_ABOUT THIS TASK_
Could you copy exactly the lines from the start of the records through the one containing "The width and", both included, and leave out the pictures?

Source data

+===+

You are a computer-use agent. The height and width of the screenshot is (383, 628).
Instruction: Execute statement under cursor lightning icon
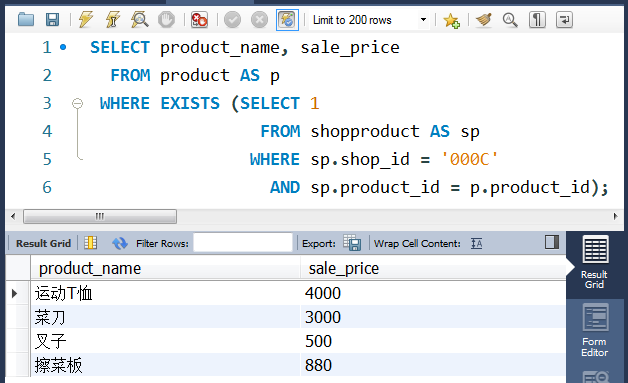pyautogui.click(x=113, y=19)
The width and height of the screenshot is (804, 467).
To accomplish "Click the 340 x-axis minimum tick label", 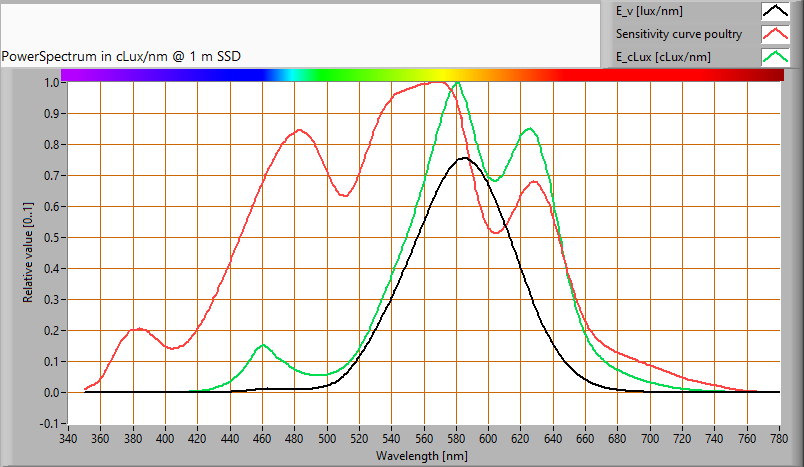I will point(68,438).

+===+

_ANSWER TO THIS TASK_
You are a computer-use agent. The height and width of the screenshot is (383, 628).
Instruction: Execute statement under cursor lightning icon
pyautogui.click(x=113, y=19)
The width and height of the screenshot is (804, 467).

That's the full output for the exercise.